Но Бурлаку Александру ошибся. В следующее мгновение разразилась новая канонада, такой силы и мощи, какой шифровальщикам никогда не доводилось слышать.

— «Катюши»! — воскликнул Бурлаку Александру, выплюнув окурок папиросы, которая начала подпаливать его усы.

Оттого что «катюши» стреляли с окраины деревни, дом, в котором находился командный пункт, содрогался будто при землетрясении, балки трещали, с расписного потолка падали большие куски штукатурки, и пыль от них плыла по комнате словно белый удушливый пар.

Канонада продолжалась всего несколько минут. Когда грохот прекратился, капитан Смеу сказал:

— Ну, теперь пошли наши!

Он сунул часы обратно в карман и открыл окно. Издалека доносилось угрожающее и сердитое громыхание.

Послышалось несколько одиноких быстрых оружейных выстрелов. После недавнего оглушительного грохота эти винтовочные выстрелы казались похожими на смешные хлопушки. Тотчас же сердито затрещали автоматы. Гитлеровская артиллерия, которая до сих пор молчала, стала отвечать, решив, видимо, остановить заградительным огнем наступление румынских частей.

— Ну, если вы только этим можете похвастать, то мы с вами скоро расправимся, милашки, — посмеивался Бурлаку Александру, от удовольствия потирая руки.

В этот миг писарь, приоткрыв дверь, крикнул:

— Господин капитан, вас вызывает господин генерал!

— Хорошо, сейчас иду!

С порога капитан Смеу обратился к трем своим шифровальщикам:

— У нас, наверное, скоро тоже будет работа.

Войдя в комнату, занятую оперативным отделом, капитан Смеу Еуджен увидел генерала, склонившегося над картой.

— Капитан Смеу, — обратился к нему генерал, — приготовьтесь, надо будет передать кое-что «Орлу»…

— Мы готовы, господин генерал! Если позволите… я хотел бы знать, каково положение. Атака развивается успешно?

— Сверх ожидания, Смеу, сверх ожидания. Неприятель оказал очень слабое сопротивление и теперь отступает. Я боюсь, что в последнюю минуту они всё-таки узнали, что для них готовится на правом фланге. Но сейчас уже слишком поздно, и если господа фашисты хотят спасти свою шкуру, то им придется отказаться от всякого сопротивления в нашем секторе… Я думаю, Барбат, что максимум через час мы уже сможем двинуться дальше.

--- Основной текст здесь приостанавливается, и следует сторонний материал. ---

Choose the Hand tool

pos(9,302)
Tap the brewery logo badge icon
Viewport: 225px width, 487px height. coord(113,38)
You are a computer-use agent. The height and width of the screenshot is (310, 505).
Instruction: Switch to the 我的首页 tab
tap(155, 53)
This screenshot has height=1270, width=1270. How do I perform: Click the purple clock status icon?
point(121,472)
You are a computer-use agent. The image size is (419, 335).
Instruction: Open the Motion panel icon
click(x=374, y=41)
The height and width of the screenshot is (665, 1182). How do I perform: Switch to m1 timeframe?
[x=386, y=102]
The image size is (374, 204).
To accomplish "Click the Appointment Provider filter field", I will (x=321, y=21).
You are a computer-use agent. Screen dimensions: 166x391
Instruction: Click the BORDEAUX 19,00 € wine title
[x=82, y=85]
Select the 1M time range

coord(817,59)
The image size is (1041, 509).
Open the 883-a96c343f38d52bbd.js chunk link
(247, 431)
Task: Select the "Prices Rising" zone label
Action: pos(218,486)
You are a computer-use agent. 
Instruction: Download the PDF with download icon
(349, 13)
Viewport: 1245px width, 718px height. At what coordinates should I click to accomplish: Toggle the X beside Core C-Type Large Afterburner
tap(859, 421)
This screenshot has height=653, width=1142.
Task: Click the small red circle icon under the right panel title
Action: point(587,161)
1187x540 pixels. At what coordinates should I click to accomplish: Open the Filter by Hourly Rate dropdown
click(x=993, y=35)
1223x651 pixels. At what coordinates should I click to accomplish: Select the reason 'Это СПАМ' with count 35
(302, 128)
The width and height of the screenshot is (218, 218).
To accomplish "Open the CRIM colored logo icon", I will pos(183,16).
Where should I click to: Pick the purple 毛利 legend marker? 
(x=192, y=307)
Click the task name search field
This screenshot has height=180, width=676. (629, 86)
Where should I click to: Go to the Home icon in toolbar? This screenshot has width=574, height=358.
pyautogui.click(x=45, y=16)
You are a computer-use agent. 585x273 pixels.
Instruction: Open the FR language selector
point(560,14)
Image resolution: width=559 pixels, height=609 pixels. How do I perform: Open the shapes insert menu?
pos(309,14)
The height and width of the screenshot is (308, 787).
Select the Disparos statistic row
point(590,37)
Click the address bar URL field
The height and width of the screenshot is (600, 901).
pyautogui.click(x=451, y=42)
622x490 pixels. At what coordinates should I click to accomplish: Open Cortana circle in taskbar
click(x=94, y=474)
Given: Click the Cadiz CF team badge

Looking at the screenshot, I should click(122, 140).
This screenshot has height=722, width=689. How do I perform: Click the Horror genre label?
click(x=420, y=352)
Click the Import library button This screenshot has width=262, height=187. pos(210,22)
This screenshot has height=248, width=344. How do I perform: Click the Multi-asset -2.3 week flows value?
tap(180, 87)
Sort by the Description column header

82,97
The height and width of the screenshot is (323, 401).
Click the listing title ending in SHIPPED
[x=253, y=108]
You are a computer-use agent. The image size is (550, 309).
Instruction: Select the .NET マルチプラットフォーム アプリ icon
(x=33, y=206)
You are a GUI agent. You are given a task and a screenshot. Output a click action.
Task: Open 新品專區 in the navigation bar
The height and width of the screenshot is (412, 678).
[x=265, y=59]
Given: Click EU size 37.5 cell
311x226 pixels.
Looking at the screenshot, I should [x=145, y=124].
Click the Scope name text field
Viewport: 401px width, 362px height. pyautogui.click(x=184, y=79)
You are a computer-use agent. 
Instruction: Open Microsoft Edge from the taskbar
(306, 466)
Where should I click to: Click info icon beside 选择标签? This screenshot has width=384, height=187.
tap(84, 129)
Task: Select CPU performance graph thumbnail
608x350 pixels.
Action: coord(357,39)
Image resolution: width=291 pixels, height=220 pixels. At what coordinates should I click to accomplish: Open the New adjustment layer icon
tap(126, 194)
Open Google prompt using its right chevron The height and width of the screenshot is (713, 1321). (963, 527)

— Безусловно, — ответил безучастно начальник штаба. — Я ожидал, что дело пойдет труднее.

— Господа, — сказал генерал, — мы отправляемся через полчаса. Барбат, доложите в штаб «Орла» и предупредите майора Братоловяну, что через час второй эшелон может начать движение за нами.

Полчаса спустя генерал Попинкариу, в сопровождении своего штаба, ехал на запад, следуя за пехотой, двигавшейся вперед в неуклонно нараставшем темпе.

Грузовики второго эшелона, на которые было погружено имущество отделов и служб штаба дивизии, растянувшись по шоссе, еще с рассвета ждали приказа об отправке.

Большинство писарей, офицерских денщиков и бойцов охраны разбрелось по близлежащим домам в надежде раздобыть что-нибудь съестное. Другие, менее предприимчивые, довольствуясь полученным сухим пайком, отсыпались на грузовиках, пристроившись между ящиками, узлами, пишущими машинками и другим невесть откуда взявшимся добром.

К этим последним относились и два шифровальщика, оставленные во втором эшелоне: сержант Барбу Василе и Пелиною Влад. После того как в кузов грузовика был уложен железный ящик с шифровальными материалами, архив и линный багаж, шифровальщики устроили удобные постели из одеял, улеглись на них и заснули крепким сном. Проснулись они лишь утром, когда солнце стояло уже высоко. Даже артиллерийская канонада не могла их разбудить. И, конечно, они бы еще спали, если бы шофёр по глупости не завел мотор, — впрочем, с самыми похвальными намерениями — проверить его. Первым проснулся сержант Барбу Василе.

— Что нашло на эту скотину? — пробурчал он сердито. — Неужели отправляемся?

Нехотя поднявшись с постели, он спустился вниз, чтобы выяснить, в чем дело. Узнав, что второй эшелон еще не отправляется, Барбу залез обратно в кузов, крытый брезентом, чтобы еще немного поспать. Но голод пересилил сон, и он, протянув руку к мешку с провизией, вынул оттуда хлеб, сало, луковицу и стал с аппетитом закусывать.

Запах лука тотчас же разбудил старшину Пелиною Влада. Он сладко потянулся, шумно зевнул, а потом по примеру своего товарища также развязал мешок с провизией.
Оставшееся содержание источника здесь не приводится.